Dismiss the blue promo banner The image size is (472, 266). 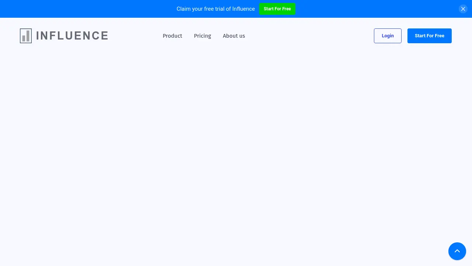click(x=463, y=9)
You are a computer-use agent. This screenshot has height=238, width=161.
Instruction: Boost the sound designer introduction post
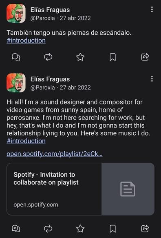click(x=48, y=229)
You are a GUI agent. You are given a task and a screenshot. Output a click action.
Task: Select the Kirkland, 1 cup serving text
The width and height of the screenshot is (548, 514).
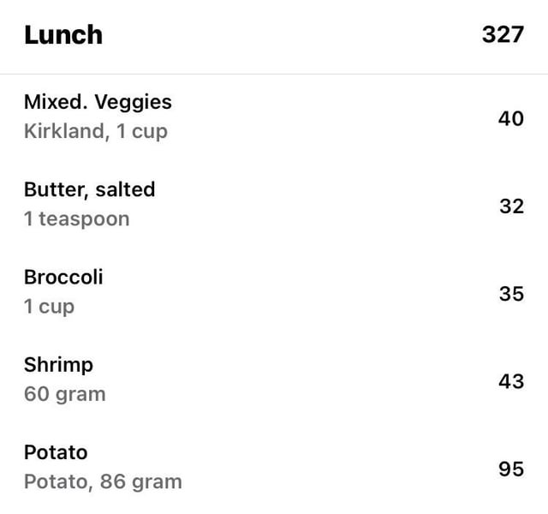click(x=96, y=131)
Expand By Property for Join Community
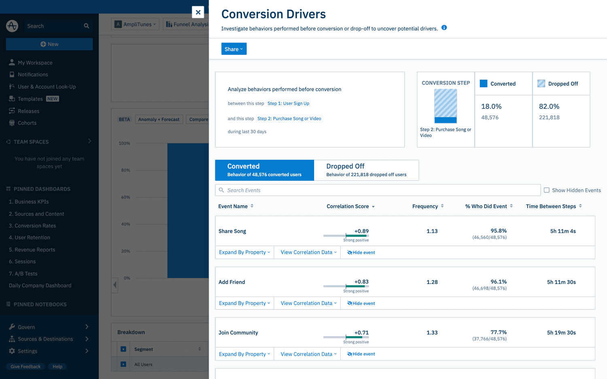The width and height of the screenshot is (607, 379). tap(244, 354)
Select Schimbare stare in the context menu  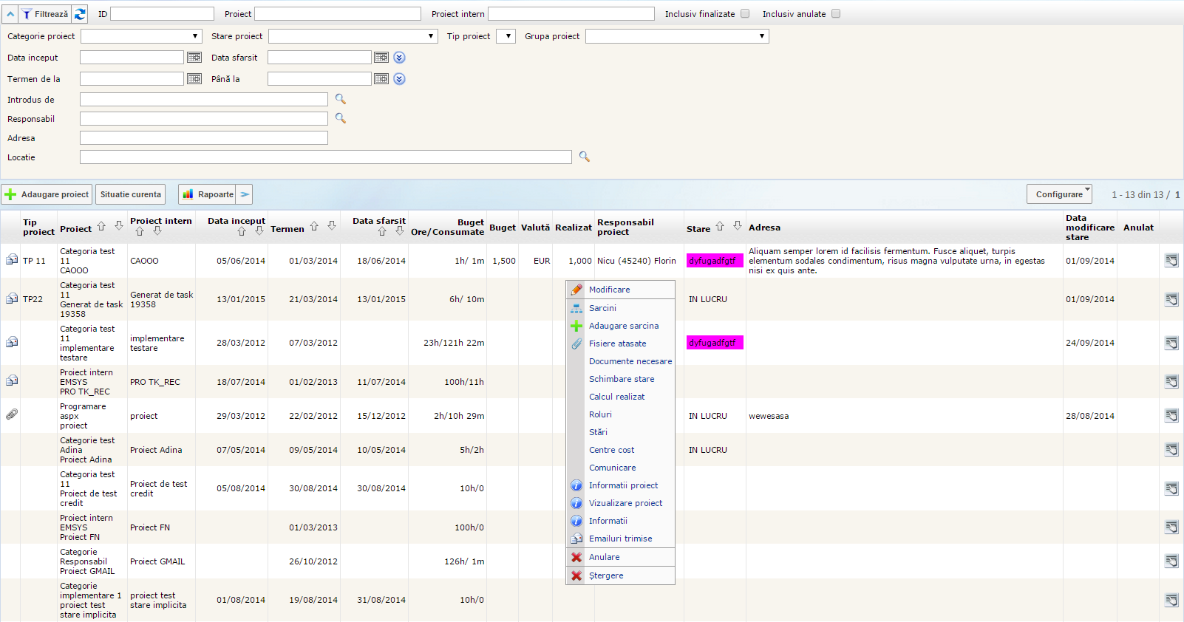(x=621, y=379)
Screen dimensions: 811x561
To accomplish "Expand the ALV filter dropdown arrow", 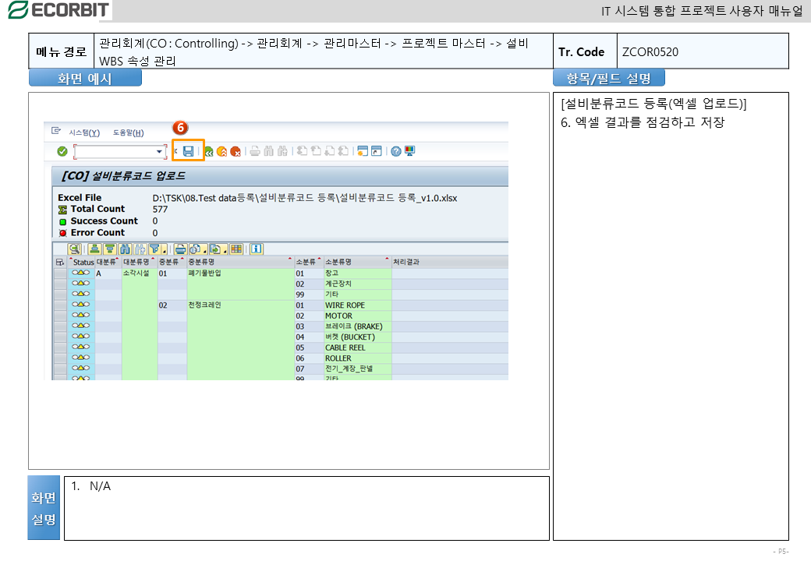I will pyautogui.click(x=165, y=250).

■ **Task details**:
Among the records, find every line with the word "agent" and copy it.

■ **Problem solution**:
You are a computer-use agent. This screenshot has height=238, width=161.
You are a GUI agent. You are given a task and a screenshot. Output a click action.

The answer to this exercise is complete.